Oleh Ambar Sari Dewi
Heru (29), warga Dusun Dadapan, Desa Timbulharjo, Sewon, Bantul, Yogyakarta, tampak bersemangat di depan komputernya. Malam itu, ia menerima email pesanan dari seorang kliennya di Pontianak, Kalimantan Barat yang memintanya untuk membuat undangan. Ya, Heru adalah seorang pengusaha percetakan di Timbulharjo. Meski jumlah pesanannya tidak seberapa, namun yang paling penting bagi Heru adalah terbukanya peluang untuk membuka pangsa pasar yang lebih luas, tidak terbatas di Yogyakarta. Dan itu semua dapat terwujud sejak ia menjadi pelanggan internet desa.

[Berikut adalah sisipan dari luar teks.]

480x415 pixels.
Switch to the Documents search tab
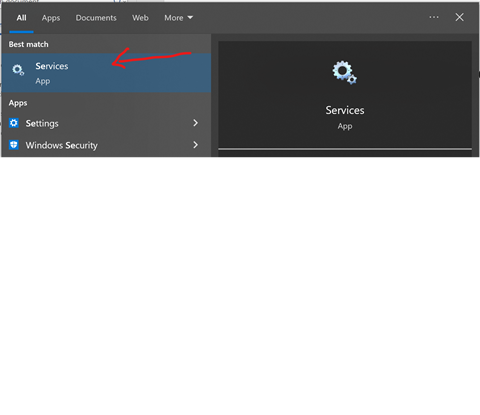96,18
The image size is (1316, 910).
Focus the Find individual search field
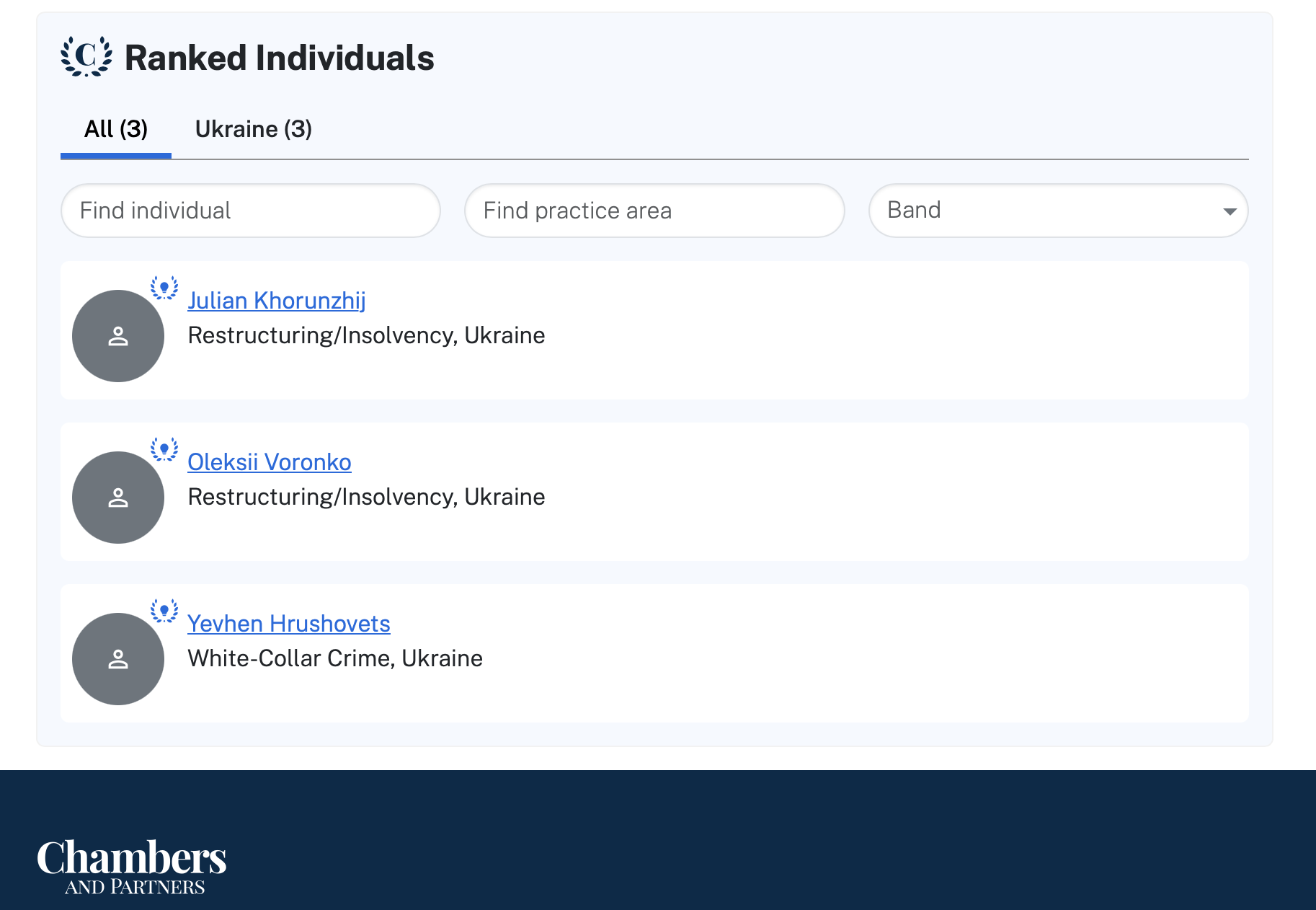pyautogui.click(x=250, y=211)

Internet desa merupakan istilah yang digunakan oleh para pegiat di Radio Angkringan FM, radio komunitas yang berada di desa tempat Heru tinggal. Istilah itu dipakai untuk menjelaskan sistem jaringan internet dan intranet di Desa Timbulharjo. Konsep itu merupakan modifikasi konsep RT/RW-net, yang dipopulerkan oleh sekelompok mahasiswa Universitas Muhammadiyah Malang (UMM) pada tahun 1996. Saat itu, Nasar dan Muji berinisiatif menyambungkan koneksi internet dari kampus mereka ke rumah kos mereka. Saat itu, UMM terkoneksi dalam jaringan AI3 Indonesia melalui GlobalNet di Malang dengan gateway internet di ITB. Sambungan antara RT/RW-net di kos-kosan ke UMM dilakukan menggunakan walkie talkie di VHF band 2 meter pada kecepatan 1200 bps[1].

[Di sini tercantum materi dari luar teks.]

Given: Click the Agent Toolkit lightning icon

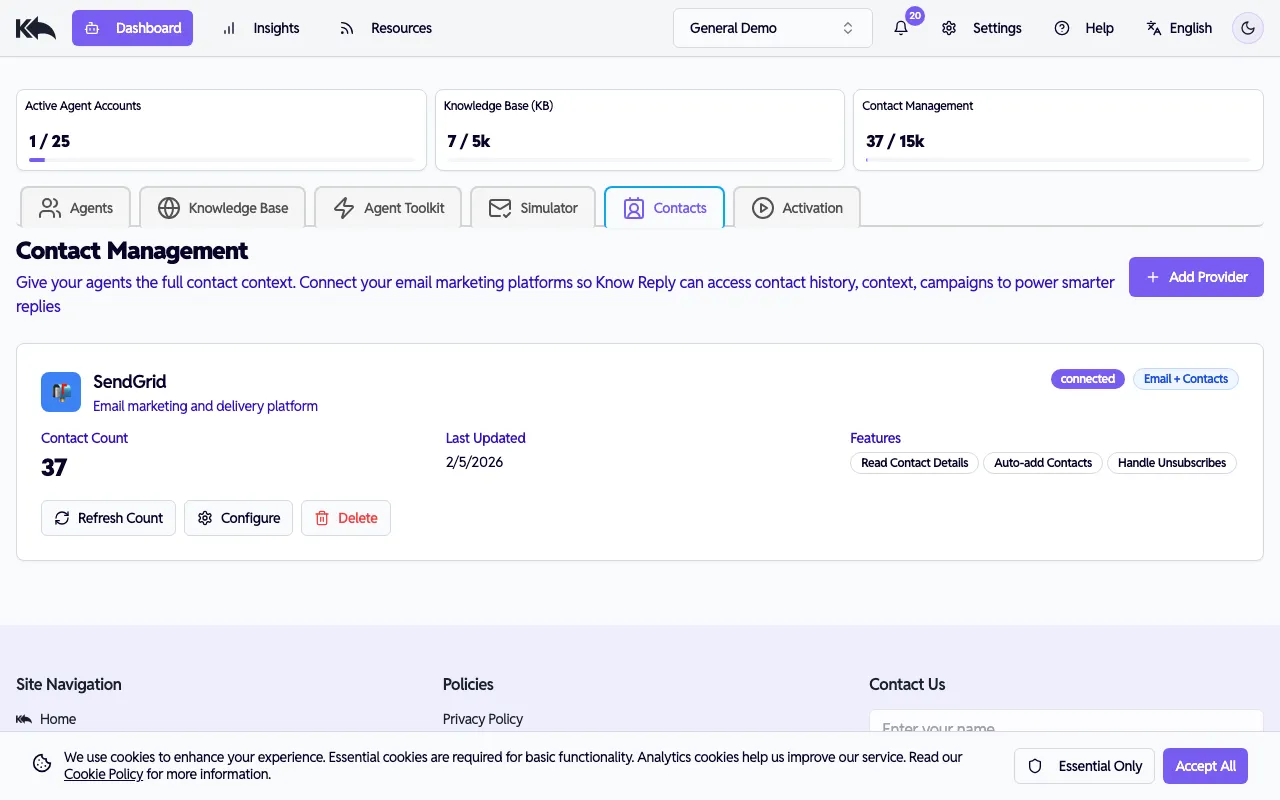Looking at the screenshot, I should click(344, 207).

Secara umum, RT/RW-net adalah suatu konsep di mana beberapa komputer dalam suatu perumahan atau blok dapat saling berhubungan dan berbagi data serta informasi. Konsep lain dari RT/RW-net adalah memberdayakan pemakaian internet di mana fasilitas internet tersedia selama 24 jam sehari selama sebulan dengan biaya yang relatif lebih murah karena semua biaya pembangunan infrastruktur, operasional, dan berlangganan akan ditanggung bersama. Secara teknis, RT/RW-net adalah jaringan komputer swadaya masyarakat dalam ruang lingkup RT/RW melalui media kabel atau wireless 2.4 Ghz dan hotspot sebagai sarana komunikasi rakyat yang bebas dari undang-undang dan birokrasi pemerintah. Pemanfaatan RT/RW-net itu dapat dikembangkan sebagai forum komunikasi online yang efektif bagi warga untuk saling bertukar informasi, mengemukakan pendapat, melakukan polling ataupun pemilihan ketua RT/RW dan lain-lain yang bebas tanpa dibatasi waktu dan jarak melalui media email/chatting/web portal, di samping fungsi koneksi internet yang menjadi fasilitas utama. Bahkan fasilitas tersebut dapat dikembangkan hingga menjadi media telepon gratis dengan teknologi VoIP[2].
Distribusi koneksi
Sejak tahun 2005, Radio Komunitas Angkringan bergabung dengan Saluran Informasi Akar Rumput (SIAR), sebuah kantor berita online untuk mengakomodasi media komunitas yang menggunakan teknologi internet. Sebagai anggota SIAR, stasiun Angkringan pun dilengkapi dengan fasilitas internet. Awalnya, fasilitas internet hanya dipakai untuk mengirim dan mengunduh materi dari SIAR. Dalam perkembangannya, internet di Angkringan juga dimanfaatkan untuk keperluan lain. Sebagian warga datang ke Angkringan untuk mencari informasi dari internet berdasarkan kebutuhan mereka. Misalnya, mencari bahan untuk mengerjakan tugas sekolah, mengirim e-mail, dan sebagainya.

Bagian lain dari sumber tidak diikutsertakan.